Dibenzylideneacetone or dibenzalacetone, often abbreviated dba, is an organic compound with the formula C17H14O. It is a pale-yellow solid insoluble in water, but soluble in ethanol.

It was first prepared in 1881 by the German chemist Rainer Ludwig Claisen (1851–1930) and the Swiss chemist Charles-Claude-Alexandre Claparède (14 April 1858 – 1 November 1913).

Preparation

The trans,trans isomer can be prepared in high yield and purity by condensation of benzaldehyde and acetone with sodium hydroxide in a water/ethanol medium followed by recrystallization.
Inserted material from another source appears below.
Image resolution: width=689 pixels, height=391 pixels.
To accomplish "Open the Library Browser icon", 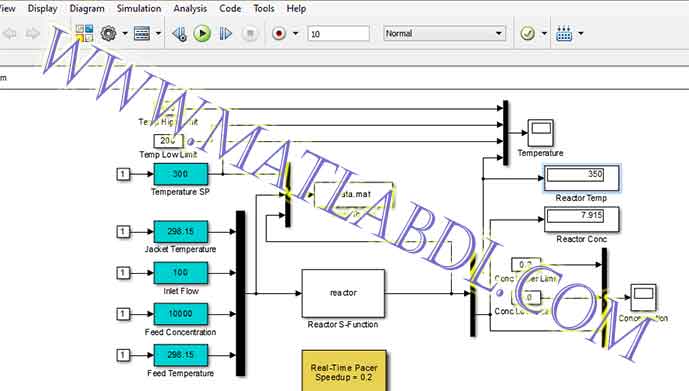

This reaction, which proceeds via the intermediacy of benzylideneacetone, is often performed in organic chemistry classes, and is called Claisen-Schmidt condensation.

Reactions and derivatives
Prolonged exposure to sunlight initiates [2+2] cycloadditions, converting it to a mixture of dimeric and trimeric cyclobutane cycloadducts.

Uses
Dibenzylideneacetone is used as a component in sunscreens and as a ligand in organometallic chemistry.

For example, it is a component of the catalyst tris(dibenzylideneacetone)dipalladium(0). It is a labile ligand that is easily displaced by triphenylphosphine, hence it serves a useful entry point into palladium(0) chemistry.